Segment Start: Data in this exercise

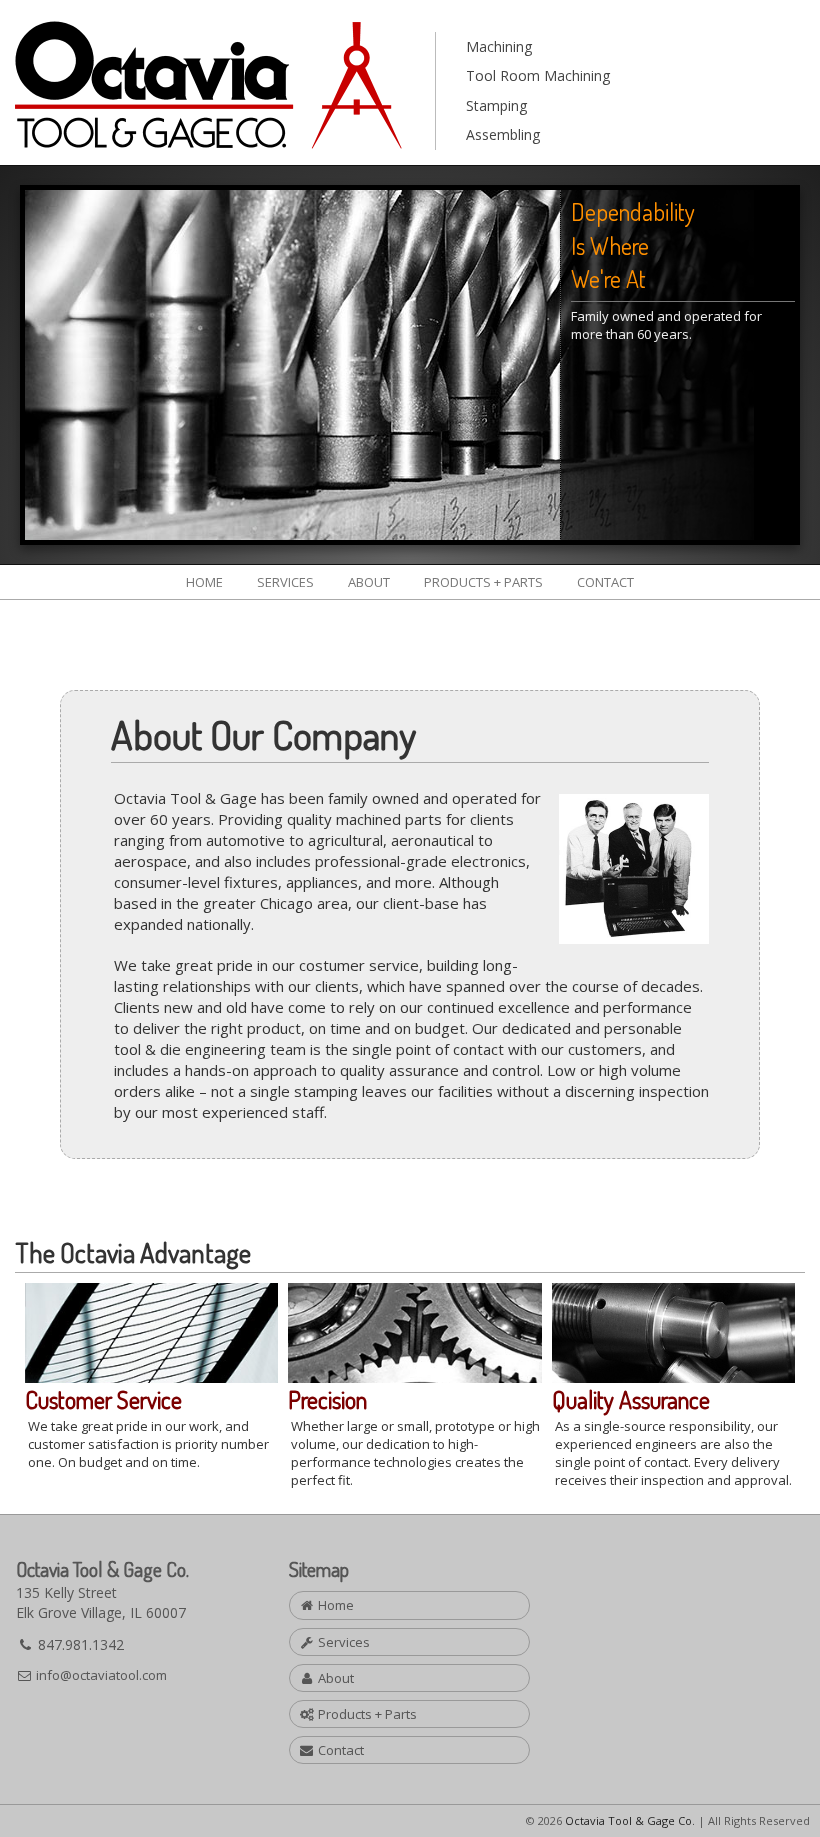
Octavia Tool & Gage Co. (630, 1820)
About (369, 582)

Segment End: Data in this exercise
Segment Start: Data in this exercise

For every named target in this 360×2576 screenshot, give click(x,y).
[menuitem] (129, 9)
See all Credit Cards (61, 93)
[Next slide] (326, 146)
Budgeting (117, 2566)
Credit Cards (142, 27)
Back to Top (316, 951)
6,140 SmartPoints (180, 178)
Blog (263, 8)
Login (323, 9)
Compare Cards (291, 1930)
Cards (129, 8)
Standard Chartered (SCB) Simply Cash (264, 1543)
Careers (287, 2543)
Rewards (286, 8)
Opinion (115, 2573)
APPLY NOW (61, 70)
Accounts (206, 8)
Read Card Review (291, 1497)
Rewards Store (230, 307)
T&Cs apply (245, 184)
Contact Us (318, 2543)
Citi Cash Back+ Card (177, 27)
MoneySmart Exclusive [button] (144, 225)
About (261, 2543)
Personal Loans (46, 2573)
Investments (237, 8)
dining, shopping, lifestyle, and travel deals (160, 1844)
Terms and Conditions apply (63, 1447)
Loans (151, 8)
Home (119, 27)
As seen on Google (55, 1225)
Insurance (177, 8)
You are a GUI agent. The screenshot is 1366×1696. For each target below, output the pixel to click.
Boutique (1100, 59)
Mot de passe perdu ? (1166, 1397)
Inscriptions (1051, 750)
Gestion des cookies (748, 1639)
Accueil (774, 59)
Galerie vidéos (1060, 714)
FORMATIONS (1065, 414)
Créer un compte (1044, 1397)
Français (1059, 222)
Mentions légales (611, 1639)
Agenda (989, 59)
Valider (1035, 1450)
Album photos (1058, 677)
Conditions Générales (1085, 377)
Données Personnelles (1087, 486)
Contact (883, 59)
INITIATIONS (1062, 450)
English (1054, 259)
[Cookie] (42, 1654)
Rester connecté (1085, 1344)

Segment End: Data in this exercise

▸ Assigned task
Within the entries, find each line holding the string "target". Reply with how many there are, as a number alone.

▸ Solved exercise
2